Le New South Greenland, aussi appelé Morrell's Land, est une terre prétendument découverte par le capitaine américain Benjamin Morrell. Morrell a affirmé l'avoir aperçue à bord de la goélette Wasp en mars 1823 lors d'une campagne de chasse et d'exploration dans la région qui sera plus tard connue sous le nom de mer de Weddell (Antarctique). Dans son récit, il fournit des coordonnées et décrit un littoral, affirmant avoir navigué le long de cette côte sur plus de 300 miles (environ 480 km). Ces éléments firent initialement paraître la découverte plausible.
Contexte historique
Au moment du voyage de Morrell la géographie de l'Antarctique, et en particulier celle de la mer de Weddell, restait très mal connue : nombre de zones n'avaient jamais été sondées et la navigation y était dangereuse à cause des glaces et des icebergs. Les relevés de longitude et latitude en mer basse visibilité reposaient souvent sur le calcul estimé (dead reckoning) et étaient sujets à d'importantes erreurs. Morrell publia plus tard son récit (neuf ans après l'événement), et il avait déjà la réputation, chez certains contemporains et historiens, d'exagérer ou d'inventer des épisodes.

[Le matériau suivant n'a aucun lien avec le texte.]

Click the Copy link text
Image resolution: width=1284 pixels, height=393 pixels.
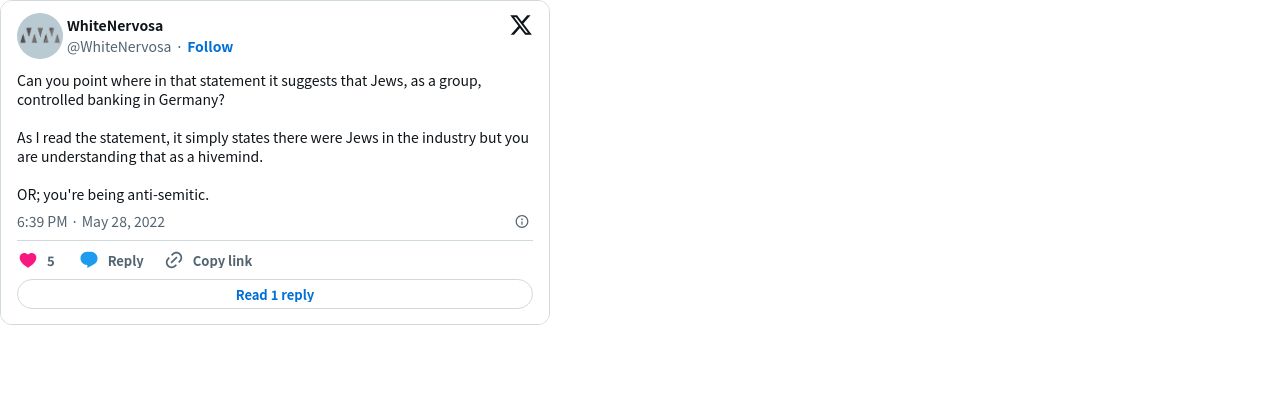tap(222, 261)
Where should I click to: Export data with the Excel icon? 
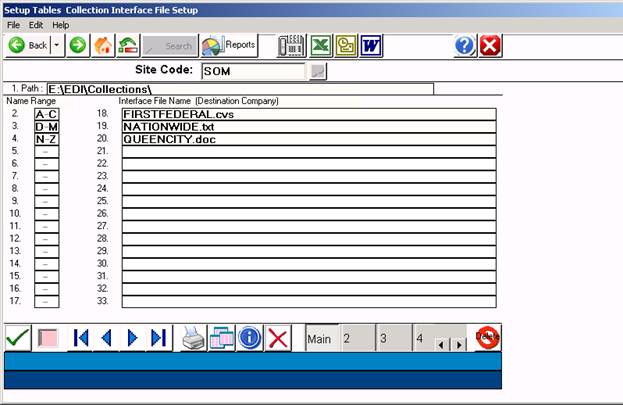320,45
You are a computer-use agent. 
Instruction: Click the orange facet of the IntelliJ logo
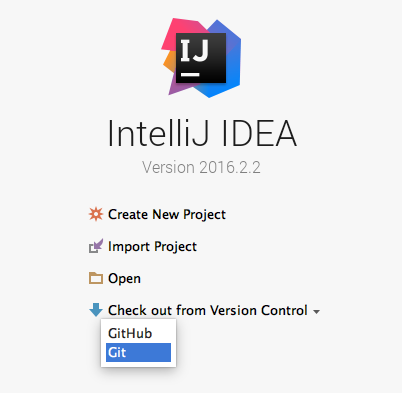pyautogui.click(x=170, y=62)
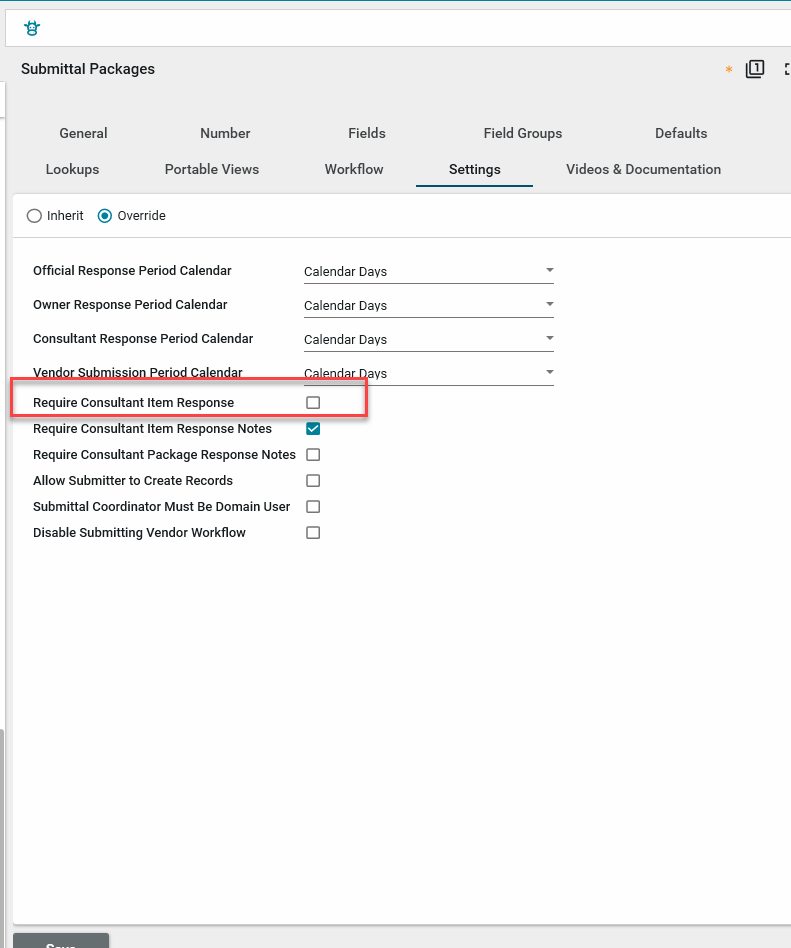Open Official Response Period Calendar dropdown
The width and height of the screenshot is (791, 948).
coord(428,271)
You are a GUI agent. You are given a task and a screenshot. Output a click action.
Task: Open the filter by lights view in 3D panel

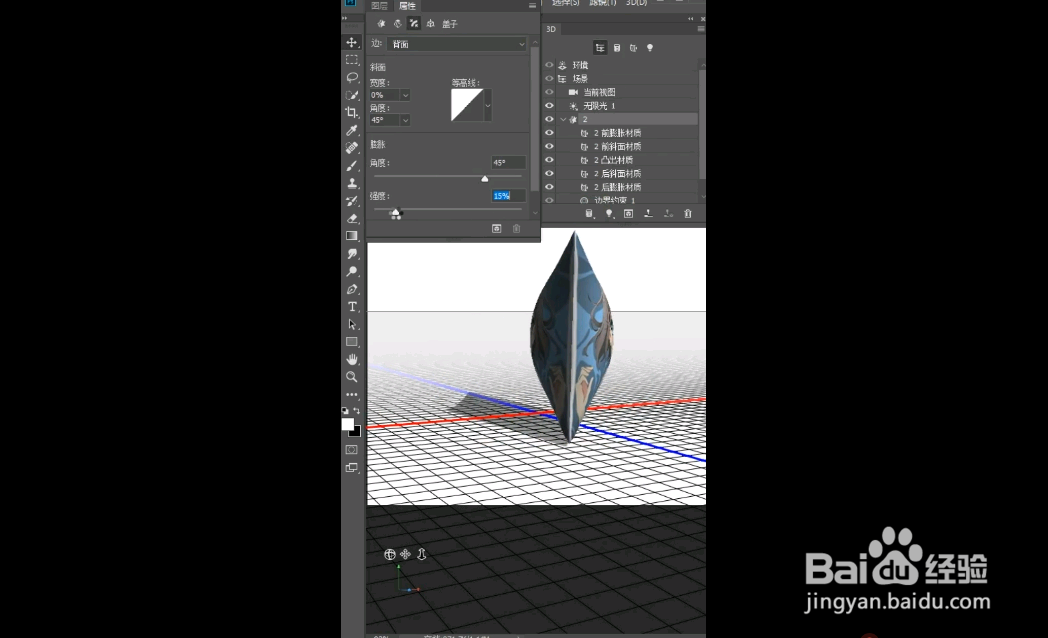(651, 47)
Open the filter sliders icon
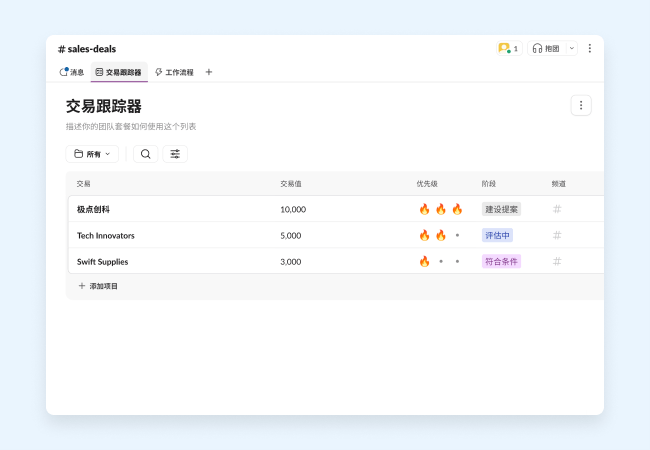 (175, 154)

Vérifications et réfutations
Les expéditions du début du XXe siècle ont permis de vérifier directement l'existence ou non de terres aux positions indiquées par Morrell. En juin 1912, le navire de l'explorateur allemand Wilhelm Filchner, la Deutschland, fut bloqué par les glaces et dériva dans la zone signalée par Morrell. Filchner et son équipage cherchèrent toute trace de terre sans succès ; un sondage révéla plus de 1 500 mètres d'eau, prouvant qu'il n'y avait pas d'île ou de continent émergé à proximité. Trois ans plus tard, Ernest Shackleton, pris au piège avec son navire l'Endurance dans la mer de Weddell, constata de façon analogue l'absence de terres où Morrell les avait localisées.
Explications possibles
- Erreur de position : les calculs de position à l'époque étaient fréquemment inexacts ; Morrell aurait pu sous-estimer ou surestimer sa longitude/latitude.

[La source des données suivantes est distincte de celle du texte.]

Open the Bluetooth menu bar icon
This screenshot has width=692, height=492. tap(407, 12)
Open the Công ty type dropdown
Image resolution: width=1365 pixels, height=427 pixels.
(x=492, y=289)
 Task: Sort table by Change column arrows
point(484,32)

- Méprise visuelle : de grands icebergs, des bancs de glace ou des falaises de glace peuvent facilement être pris pour de la terre ferme, surtout à distance.

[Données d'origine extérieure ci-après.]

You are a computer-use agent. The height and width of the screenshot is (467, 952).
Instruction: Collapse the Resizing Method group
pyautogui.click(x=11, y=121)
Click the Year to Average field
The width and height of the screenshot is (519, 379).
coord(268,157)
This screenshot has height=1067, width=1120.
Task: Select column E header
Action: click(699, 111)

- Mirages polaires : les phénomènes optiques (p. ex. Fata Morgana) peuvent produire des images déformées et donner l'illusion d'un littoral là où il n'y en a pas.
- Mémoire ou rédaction tardive : Morrell rédigea son récit plusieurs années après le voyage ; des erreurs de souvenir ou de retranscription sont possibles.
- Falsification volontaire : certains ont suggéré que Morrell avait exagéré ou inventé la découverte. Toutefois, dans son récit il attribue le mérite à son collègue, le capitaine Robert Johnson, ce qui complique l'hypothèse d'une revendication personnelle délibérée.
D'autres explorateurs ont signalé des terres fantômes proches de la position proposée par Morrell : en 1843, James Clark Ross mentionna la possibilité d'une terre dans une région voisine, elle aussi ultérieurement démentie. Au fil des relevés et sondages modernes, la "Terre de Morrell" s'est révélée n'être qu'une terre fantôme — une erreur d'observation ou de position, désormais supprimée des cartes nautiques.
Aujourd'hui, l'affaire Morrell est souvent citée comme un exemple des difficultés de l'exploration polaire du XIXe siècle : elle illustre les limites des méthodes de navigation de l'époque, la propension aux erreurs d'observation en milieu extrême, et la façon dont des récits contradictoires peuvent laisser une empreinte durable dans l'histoire des cartes et des découvertes.